There was evidence that during the course of defendant’s accrual of the debt he did not dispute it and refuse to pay but rather gave Clanton a note to pay up the account, that Clanton took the note to a bank, co-signed on it and was advanced the money, and that defendant did not pay the note but renewed it with another note and failed to pay the latter when due. Clanton was notified of defendant’s failure to pay and it had, to make good on the note. This was sufficient for the jury to infer bad faith on the part of the debtor. Since an award of attorney fees of $932 is supported by the evidence, we will not disturb it to that extent. Franchise Enterprises v. Ridgeway, 157 Ga. App. 458, 460 (2) (278 SE2d 33) (1981).

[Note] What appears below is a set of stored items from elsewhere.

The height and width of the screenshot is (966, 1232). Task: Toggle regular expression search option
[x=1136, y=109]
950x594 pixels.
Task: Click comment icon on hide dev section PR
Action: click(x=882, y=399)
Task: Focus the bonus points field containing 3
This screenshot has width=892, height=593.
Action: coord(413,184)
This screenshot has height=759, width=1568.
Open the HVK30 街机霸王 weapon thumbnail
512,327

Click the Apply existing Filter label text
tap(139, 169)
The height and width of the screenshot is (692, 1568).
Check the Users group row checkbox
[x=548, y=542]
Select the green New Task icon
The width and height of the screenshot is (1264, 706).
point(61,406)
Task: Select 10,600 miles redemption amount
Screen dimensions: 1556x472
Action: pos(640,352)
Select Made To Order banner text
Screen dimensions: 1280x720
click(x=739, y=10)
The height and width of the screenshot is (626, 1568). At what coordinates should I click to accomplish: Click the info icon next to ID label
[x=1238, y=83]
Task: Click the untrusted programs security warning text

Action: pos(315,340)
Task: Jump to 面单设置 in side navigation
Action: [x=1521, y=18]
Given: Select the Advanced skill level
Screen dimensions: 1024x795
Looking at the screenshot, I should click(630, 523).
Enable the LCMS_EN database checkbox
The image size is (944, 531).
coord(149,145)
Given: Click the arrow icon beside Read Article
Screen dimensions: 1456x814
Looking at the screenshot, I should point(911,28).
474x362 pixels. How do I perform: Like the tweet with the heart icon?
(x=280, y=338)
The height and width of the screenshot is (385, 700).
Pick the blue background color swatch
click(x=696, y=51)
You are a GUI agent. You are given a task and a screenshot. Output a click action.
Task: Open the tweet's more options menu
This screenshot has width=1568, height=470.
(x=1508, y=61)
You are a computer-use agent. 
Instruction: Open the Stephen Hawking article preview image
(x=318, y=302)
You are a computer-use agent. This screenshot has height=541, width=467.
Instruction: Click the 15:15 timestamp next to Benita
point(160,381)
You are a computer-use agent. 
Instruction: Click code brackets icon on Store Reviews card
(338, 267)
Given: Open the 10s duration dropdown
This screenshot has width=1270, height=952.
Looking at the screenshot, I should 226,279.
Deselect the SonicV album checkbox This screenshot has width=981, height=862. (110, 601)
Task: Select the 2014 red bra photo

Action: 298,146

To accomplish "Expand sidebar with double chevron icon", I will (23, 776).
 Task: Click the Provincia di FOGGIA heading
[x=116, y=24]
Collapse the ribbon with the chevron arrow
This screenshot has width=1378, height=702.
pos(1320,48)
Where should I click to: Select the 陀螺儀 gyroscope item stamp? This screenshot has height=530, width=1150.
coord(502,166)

To sum up, the judgment is affirmed but only on the express condition that within ten days of the date of the remittitur, the excesses in the main award and in the award of attorney fees be stricken from the judgment and the award is reduced to $6,213.90 plus $932 attorney fees; otherwise the judgment is reversed. Jackson v. Layton, supra.

3. Appellee’s motion for the imposition of damages pursuant to OCGA § 5-6-6 is denied.

Judgment affirmed on condition.

McMurray, P. J., and Sognier, J., concur.